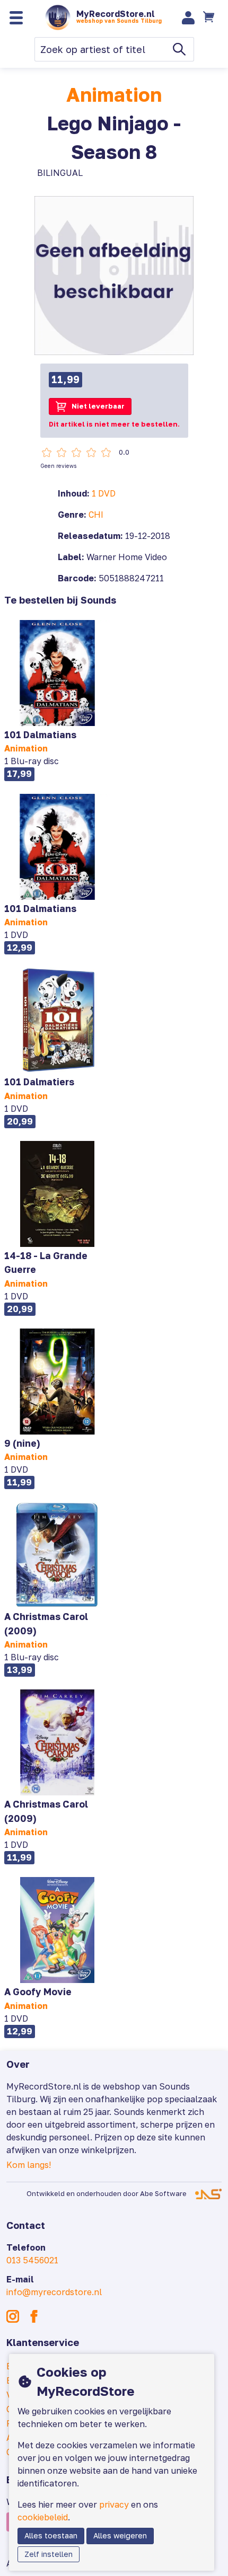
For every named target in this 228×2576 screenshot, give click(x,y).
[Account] (188, 17)
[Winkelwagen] (210, 17)
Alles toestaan (50, 2535)
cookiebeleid (42, 2517)
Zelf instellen (48, 2554)
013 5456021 (32, 2260)
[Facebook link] (34, 2316)
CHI (96, 514)
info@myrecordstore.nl (54, 2292)
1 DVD (104, 493)
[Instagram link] (12, 2316)
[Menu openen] (16, 17)
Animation (114, 94)
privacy (114, 2504)
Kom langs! (28, 2164)
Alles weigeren (120, 2535)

▸ What you should do: Begin at the line containing "[Menu openen] (16, 17)" and reproduce every line through the last one in the records above, exactly.

▸ Problem solution:
[Menu openen] (16, 17)
Animation (114, 94)
privacy (114, 2504)
Kom langs! (28, 2164)
Alles weigeren (120, 2535)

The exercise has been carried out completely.